I was very low after the game. We had been 19-8 down when I got binned and we were 40-8 down by the time I came back on. We got on the team bus to head for the function and Eddie still hadn’t spoken to me. I was waiting on the dressing down that I knew was coming. As soon as I got off the bus, he pulled me aside and tore into me. There was a fair bit of finger-wagging, all of it deserved I suppose.

Lifted my spirits

Two things happened afterwards that made it harder for me to get my head around him. After the function, we all went to a nightclub and I was still feeling down in the dumps after what I’d done. I was sitting in the corner nursing a beer in the fairly small hours and Eddie came over and said, “Look, cheer up. It’s not the end of the world.” I was sitting there thinking that my Ireland career was over but he lifted my spirits with just a few words. That meant the world to me.

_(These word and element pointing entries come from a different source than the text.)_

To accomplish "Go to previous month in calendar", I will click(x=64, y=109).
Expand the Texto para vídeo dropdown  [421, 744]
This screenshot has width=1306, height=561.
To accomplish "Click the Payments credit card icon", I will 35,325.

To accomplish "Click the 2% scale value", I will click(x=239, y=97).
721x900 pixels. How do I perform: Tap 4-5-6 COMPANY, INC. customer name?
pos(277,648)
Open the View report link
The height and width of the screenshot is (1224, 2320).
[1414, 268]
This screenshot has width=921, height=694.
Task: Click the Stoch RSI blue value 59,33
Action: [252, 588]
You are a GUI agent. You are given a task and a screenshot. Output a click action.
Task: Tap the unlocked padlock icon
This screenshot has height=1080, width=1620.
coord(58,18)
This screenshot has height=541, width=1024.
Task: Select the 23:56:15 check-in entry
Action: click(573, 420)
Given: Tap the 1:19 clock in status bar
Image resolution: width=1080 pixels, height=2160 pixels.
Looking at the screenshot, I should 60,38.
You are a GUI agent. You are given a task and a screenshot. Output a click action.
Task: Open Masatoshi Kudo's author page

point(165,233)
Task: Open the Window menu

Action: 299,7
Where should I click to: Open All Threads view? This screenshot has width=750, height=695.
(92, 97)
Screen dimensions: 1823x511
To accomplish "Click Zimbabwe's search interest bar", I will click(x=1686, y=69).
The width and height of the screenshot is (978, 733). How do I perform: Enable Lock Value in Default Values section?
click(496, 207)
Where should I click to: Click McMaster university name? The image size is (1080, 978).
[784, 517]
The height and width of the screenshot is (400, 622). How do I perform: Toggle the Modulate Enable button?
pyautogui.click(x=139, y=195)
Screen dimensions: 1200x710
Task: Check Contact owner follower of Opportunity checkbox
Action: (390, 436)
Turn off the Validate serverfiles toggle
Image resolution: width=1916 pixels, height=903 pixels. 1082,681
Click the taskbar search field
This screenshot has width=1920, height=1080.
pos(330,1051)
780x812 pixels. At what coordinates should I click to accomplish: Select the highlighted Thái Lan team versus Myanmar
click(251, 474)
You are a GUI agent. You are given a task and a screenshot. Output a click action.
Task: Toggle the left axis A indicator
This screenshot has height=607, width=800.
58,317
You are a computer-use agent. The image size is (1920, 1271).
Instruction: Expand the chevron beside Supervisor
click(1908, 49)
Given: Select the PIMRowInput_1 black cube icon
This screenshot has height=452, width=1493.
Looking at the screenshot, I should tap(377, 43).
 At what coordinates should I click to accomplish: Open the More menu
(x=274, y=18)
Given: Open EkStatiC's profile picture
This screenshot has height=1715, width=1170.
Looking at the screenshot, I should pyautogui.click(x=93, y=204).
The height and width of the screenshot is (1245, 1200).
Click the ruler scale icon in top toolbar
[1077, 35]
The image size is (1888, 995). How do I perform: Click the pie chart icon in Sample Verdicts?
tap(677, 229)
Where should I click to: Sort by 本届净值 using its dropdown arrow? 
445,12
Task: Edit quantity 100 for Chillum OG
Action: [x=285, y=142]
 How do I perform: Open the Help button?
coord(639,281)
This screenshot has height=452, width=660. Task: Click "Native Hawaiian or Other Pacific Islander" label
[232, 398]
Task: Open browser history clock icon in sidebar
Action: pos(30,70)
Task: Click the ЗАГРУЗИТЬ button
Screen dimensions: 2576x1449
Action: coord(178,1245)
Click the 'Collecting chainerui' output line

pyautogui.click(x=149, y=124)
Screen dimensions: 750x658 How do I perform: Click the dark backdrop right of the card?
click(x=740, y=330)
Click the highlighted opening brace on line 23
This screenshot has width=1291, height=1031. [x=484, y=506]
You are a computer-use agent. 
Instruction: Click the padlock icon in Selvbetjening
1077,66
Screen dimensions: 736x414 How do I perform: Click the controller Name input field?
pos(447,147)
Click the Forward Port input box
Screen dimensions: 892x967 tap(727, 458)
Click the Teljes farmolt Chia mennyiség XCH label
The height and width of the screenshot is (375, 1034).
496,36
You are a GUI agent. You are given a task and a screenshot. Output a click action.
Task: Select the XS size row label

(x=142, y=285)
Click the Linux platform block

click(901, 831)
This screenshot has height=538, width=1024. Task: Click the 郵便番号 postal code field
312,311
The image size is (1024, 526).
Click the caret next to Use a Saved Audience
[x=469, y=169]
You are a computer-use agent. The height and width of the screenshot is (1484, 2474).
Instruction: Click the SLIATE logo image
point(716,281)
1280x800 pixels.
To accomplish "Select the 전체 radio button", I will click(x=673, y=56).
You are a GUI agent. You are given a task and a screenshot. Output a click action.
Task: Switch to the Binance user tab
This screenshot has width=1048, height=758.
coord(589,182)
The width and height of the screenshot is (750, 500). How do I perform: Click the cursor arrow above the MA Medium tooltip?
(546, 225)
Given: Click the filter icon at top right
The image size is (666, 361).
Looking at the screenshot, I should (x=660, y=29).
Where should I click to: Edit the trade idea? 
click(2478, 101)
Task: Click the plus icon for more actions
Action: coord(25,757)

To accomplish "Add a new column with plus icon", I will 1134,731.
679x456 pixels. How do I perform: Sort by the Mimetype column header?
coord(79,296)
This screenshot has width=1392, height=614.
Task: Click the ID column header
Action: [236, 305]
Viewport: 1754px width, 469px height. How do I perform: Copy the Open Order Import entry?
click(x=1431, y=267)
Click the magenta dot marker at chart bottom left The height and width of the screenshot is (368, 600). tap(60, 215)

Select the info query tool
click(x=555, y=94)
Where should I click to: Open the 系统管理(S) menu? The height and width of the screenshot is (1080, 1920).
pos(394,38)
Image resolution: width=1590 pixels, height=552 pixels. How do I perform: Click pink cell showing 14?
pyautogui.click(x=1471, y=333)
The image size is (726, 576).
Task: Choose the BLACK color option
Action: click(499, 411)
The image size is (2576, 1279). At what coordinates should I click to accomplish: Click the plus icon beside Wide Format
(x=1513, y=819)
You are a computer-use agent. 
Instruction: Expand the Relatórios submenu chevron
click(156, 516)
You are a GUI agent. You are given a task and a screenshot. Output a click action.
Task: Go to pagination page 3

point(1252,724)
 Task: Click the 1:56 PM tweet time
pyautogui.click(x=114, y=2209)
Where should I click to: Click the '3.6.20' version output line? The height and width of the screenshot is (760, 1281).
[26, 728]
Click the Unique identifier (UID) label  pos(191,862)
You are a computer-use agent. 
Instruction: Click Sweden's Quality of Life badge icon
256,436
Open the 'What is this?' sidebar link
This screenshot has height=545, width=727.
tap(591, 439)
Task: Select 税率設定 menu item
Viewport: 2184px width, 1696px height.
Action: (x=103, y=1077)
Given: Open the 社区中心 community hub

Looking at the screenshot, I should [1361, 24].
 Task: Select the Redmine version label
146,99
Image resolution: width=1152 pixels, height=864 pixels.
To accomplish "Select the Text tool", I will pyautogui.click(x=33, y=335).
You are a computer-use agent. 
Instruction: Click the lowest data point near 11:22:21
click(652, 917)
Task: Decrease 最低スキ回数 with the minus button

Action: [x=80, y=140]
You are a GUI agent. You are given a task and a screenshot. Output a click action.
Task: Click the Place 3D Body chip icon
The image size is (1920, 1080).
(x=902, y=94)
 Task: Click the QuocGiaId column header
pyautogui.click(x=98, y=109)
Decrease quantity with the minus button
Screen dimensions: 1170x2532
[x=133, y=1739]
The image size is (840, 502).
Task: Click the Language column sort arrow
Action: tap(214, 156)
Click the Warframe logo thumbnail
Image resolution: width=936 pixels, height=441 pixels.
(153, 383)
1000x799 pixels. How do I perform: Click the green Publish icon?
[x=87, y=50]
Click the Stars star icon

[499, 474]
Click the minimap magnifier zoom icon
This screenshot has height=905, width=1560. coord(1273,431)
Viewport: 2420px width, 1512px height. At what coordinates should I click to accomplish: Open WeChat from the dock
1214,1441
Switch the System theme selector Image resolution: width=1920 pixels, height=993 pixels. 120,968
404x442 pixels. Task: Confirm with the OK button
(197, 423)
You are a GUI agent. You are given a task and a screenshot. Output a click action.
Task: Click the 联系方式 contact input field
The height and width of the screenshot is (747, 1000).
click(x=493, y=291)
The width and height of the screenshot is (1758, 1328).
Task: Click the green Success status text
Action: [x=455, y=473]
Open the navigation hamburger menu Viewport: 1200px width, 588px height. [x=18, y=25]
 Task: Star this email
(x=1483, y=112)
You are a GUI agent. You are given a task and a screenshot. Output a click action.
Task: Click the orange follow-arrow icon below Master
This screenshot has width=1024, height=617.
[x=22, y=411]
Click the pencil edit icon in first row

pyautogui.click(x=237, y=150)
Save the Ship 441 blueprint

But then, a couple of months later, we had to play World Cup qualifiers against Romania and Georgia. The week before the Romania game, I was called up to his room. I had trained pretty well and I figured I was going to get a bit of a pep-talk about the future and about what he wanted from me in these qualifiers. Instead, I got another rollicking for what had happened against New Zealand and then he told me that as a disciplinary action, I was being omitted from the squad to play Romania. I accepted the punishment but I still went away not sure where I stood with him. What happened to it not being the end of the world?

From that point on, we sort of kept our distance from each other. Niall O’Donovan kept the peace between us – every once in a while he’d come to me and go, “Look, you’re driving Eddie mad – will you stick to the gameplan and don’t be going off on your own?”

But there was still a bit of nervous tension there between me and him. As I say, I didn’t understand why he wanted it that way. But I still respected him as a coach.

Funny enough, as the years went by and as I lost my place in the team to Simon Easterby, Eddie and I started getting along far better. We actually had a good chat after the 2003 World Cup that cleared the air between us. When Simon came in and started performing consistently, he was always ahead of me in the pecking order and I knew exactly why – Eddie loved consistency because it allowed him to plan without having to worry.

Frustrating

I was dying to get back into the team and yet Eddie and I were getting on really well and had no issues. By then, I think he saw me as a good guy to have around the squad and a good weapon to have off the bench or to fill in if there was an injury in the backrow. That was a period where there was great success under him and it was harder to get out of the Irish team than to get into it. It ended badly with the World Cup in 2007 but even though that tournament was frustrating for me, I didn’t hold it against him.

With the review that came after that World Cup, I think Eddie knew he had to change his approach. He couldn’t go on keeping his distance from people. He’s a very intelligent man and when I’ve met him since he left the Ireland job the following spring, I’ve noticed a change in him. He much more relaxed these days.

You wouldn’t call him cuddly but he’s definitely easier in himself. I met him during the World Cup in New Zealand when he was over the United States team and I could see that he was more in tune with what his players needed. And obviously, his rugby knowledge is still top-notch.

So why wouldn’t Connacht try to get him involved? It will be a terrible shame if someone with his credentials is lost to the game. Maybe there’s something going on in the background that hasn’t been made public – maybe the IRFU themselves aren’t keen to bring him back for whatever reason.

But there’s no doubt in my mind that he’s a better fit for Connacht than somebody like Pat Lam, who looks like he’s going to be the one.

As I’ve said before, I have no problem with our provincial coaches not being Irish, just as long whoever comes in is clearly the best man for the job. I don’t think that’s the situation in this case.